Duojia (D.J.) Pan, Ph.D.
Professor of Molecular Biology and Genetics
714A Preclinical Teaching Building
Link to Dr. Pan's webpage
Growth Control in Normal Development and Cancer
1. Control of cell size by hormones and nutrients.
Studies from my laboratory have revealed two evolutionarily conserved pathways that act in concert to regulate cell size. These include the insulin and the Tsc1/Tsc2/TOR pathways. Tsc1 and Tsc2 are tumor suppressors mutated in the human tumor syndrome tuberous sclerosis complex (TSC), but their molecular mechanisms had been unclear. Our studies showed that the insulin and the Tsc1/Tsc2/TOR pathways converge on the same translation initiation factors, and activation of either pathway leads to a similar increase in cell size. We demonstrated that the Tsc1/Tsc2/TOR pathway functions as a checkpoint that couples cell growth with nutrient availability. These studies provided a new paradigm for how proteins involved in nutrient sensing could function as tumor suppressors. We further demonstrated that the Tsc1/Tsc2 protein complex functions as GTPase Activating Protein (GAP) towards the small GTPase Rheb, thereby revealing the long sought-after direct target of the Tsc tumor suppressors. The revelation of TOR as downstream target of Tsc1/Tsc2 has led to clinical trials employing rapamycin, a specific inhibitor of TOR, for the treatment of TSC patients.
2. An intrinsic mechanism that stops organ growth.
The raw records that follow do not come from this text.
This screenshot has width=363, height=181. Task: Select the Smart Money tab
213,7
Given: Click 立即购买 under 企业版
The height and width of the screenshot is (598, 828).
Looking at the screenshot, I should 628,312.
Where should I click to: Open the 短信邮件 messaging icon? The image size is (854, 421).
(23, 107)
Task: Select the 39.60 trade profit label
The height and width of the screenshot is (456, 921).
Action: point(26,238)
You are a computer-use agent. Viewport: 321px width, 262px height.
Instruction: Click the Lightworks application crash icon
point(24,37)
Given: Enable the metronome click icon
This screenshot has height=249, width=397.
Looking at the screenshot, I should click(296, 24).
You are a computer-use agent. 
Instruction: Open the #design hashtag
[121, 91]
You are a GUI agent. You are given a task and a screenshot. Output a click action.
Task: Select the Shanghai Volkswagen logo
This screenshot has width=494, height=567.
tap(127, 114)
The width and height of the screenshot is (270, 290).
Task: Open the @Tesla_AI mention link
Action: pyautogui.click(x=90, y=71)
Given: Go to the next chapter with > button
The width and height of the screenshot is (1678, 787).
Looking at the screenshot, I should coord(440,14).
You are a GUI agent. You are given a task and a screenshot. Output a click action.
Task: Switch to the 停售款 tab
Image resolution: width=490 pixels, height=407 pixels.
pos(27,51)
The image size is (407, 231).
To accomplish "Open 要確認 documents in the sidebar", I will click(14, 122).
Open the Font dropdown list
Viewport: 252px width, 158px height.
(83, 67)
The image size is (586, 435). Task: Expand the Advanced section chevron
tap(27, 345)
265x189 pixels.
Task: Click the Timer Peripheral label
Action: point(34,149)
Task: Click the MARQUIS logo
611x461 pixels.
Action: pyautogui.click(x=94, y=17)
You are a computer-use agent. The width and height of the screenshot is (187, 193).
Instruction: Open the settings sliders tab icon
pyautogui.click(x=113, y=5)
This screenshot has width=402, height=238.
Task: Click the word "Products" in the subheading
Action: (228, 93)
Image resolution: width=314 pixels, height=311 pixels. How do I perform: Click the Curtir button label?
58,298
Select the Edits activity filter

While environmental cues such as nutrients play an important role in determining organ size, intrinsic counting mechanisms must exist that stop growth when an organ reaches its final size. My laboratory has elucidated a novel kinase cascade (called the Hippo pathway) that plays a critical role in stopping organ growth as cells enter the differentiation phase of organogenesis. The core of the Hippo kinase cascade comprises the Ste20-like kinase Hpo, the NDR family kinase Wts/Lats, and the transcriptional coactivator Yki. Hpo phosphorylates and activates Wts/Lats, which in turn, inactivates Yki by phosphorylating the latter at a critical residue (S168). We showed that the Hippo pathway is required to stop organ growth, and it does so by simultaneously promoting cell death and restricting cell proliferation through the transcriptional regulation of target genes such as the cell cycle regulator cyclin E and the cell death inhibitor diap1. We further delineated a mammalian Hippo pathway that links the mammalian homologues of Hpo (MST1/2), Wts (Lats1/2) and Yki (YAP) in a kinase cascade. Using a conditional YAP transgenic mouse model, we demonstrated that the mammalian Hippo pathway is a potent regulator of organ size and that its dysregulation leads to tumorigenesis in mammals. Very recently, we identified the TEAD/TEF family protein Scalloped as a DNA-binding transcription factor that partners with Yki to mediate the transcriptional output of the Hippo pathway. Our current efforts are focused on identifying additional components of the Hippo pathway, including the elusive signal that triggers its activation.